Alih-alih menyuruh mereka untuk membuat dan mengajukan permohonan secara administratif, lebih baik pihak Kemenag langsung turun tangan untuk memetakan rumah ibadah yang siap dalam menyambut kebijakan New Normal.
Pada tingkat paling bawah di setiap kecamatan pun Kemenag punya kantor KUA yang bisa diberdayakan untuk fungsi tersebut.
Dengan demikian petugas rumah ibadah akan sangat dimudahkan. Â Hal ini sekaligus memangkas garis birokrasi yang panjang. Pengurus rumah ibadah agar bisa fokus untuk mengurus persiapan secara fisik di dalam internal rumah ibadah saja.
BIAYA YANG TIDAK MURAH
Selain panjangnya prosedur yang harus dijalani, pengurus rumah ibadah pun pastinya harus menyiapkan segala kebutuhan yang mendukung protokol New Normal di lingkungan rumah ibadah. Persiapan sebanyak itu tentu akan memakan biaya yang besar, apalagi pengadaannya harus rutin dan berkelanjutan.
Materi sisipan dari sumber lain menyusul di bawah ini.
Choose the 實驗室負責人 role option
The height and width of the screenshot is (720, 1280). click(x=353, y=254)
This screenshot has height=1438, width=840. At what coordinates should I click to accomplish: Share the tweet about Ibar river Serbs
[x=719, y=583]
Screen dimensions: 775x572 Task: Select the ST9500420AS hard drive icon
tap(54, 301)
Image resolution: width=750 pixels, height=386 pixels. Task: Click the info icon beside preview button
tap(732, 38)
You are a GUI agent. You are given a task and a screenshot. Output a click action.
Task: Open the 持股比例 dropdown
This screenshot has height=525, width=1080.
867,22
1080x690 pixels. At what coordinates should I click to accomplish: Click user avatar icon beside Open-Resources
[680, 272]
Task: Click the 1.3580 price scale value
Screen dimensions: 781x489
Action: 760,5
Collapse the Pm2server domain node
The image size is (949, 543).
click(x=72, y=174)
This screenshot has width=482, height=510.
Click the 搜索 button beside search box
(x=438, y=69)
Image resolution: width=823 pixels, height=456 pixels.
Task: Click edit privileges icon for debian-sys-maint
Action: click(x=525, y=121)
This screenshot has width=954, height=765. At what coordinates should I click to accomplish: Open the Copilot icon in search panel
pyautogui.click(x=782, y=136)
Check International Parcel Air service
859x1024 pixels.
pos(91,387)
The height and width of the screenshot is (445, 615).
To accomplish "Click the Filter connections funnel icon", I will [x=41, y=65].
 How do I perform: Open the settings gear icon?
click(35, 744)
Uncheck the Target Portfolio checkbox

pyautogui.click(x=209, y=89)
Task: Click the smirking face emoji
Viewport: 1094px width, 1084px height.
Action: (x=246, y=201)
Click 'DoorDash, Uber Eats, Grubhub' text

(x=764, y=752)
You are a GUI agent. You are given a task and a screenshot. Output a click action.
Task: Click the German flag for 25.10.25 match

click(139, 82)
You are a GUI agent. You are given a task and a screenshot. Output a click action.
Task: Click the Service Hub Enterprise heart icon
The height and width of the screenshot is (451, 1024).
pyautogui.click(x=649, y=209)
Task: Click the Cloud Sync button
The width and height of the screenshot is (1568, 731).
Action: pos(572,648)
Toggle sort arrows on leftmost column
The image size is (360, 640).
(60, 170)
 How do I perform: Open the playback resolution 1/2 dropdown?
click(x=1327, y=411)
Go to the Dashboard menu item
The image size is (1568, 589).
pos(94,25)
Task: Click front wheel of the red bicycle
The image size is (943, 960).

Pengalaman saya di daerah, konsistensi adalah hal paling sulit untuk dipertahankan.
Biasanya dua bulan pertama kita masih bersemangat dalam melakukan protokol yang diinstruksikan. Namun seiring berjalannya waktu, biasanya kerap kendor dan akhirnya mulai dilupakan.
Tentu saja faktor ketersediaan biaya yang memadai akan sangat mempengaruhi konsistensi petugas. Biasanya, jika petugas sudah kendor, maka kepercayaan masyarakat akan perlahan hilang. Akhirnya masyarakat sebagai objek pun akan berlaku kendor terhadap aturan.
ATURAN TAMBAHAN TENTANG ACARA PERKAWINAN
Fungsi sosial rumah ibadah yang biasanya bisa digunakan pula untuk kegiatan akad nikah kini terasa berkurang sisi kesakralannya. Begitu pula yang diatur dalam aturan ibadah sosial Surat Edaran Menteri Agama.
Aturan New Normal mengatur jumlah peserta yang hadir tidak boleh melebihi 20% dari kapasitas ruangan atau dari segi jumlah tidak melebihi 30 orang. Pengaturan di dalam ruangan pun harus diatur dengan jarak minimal 1 meter sesuai anjuran protokol kesehatan Covid19.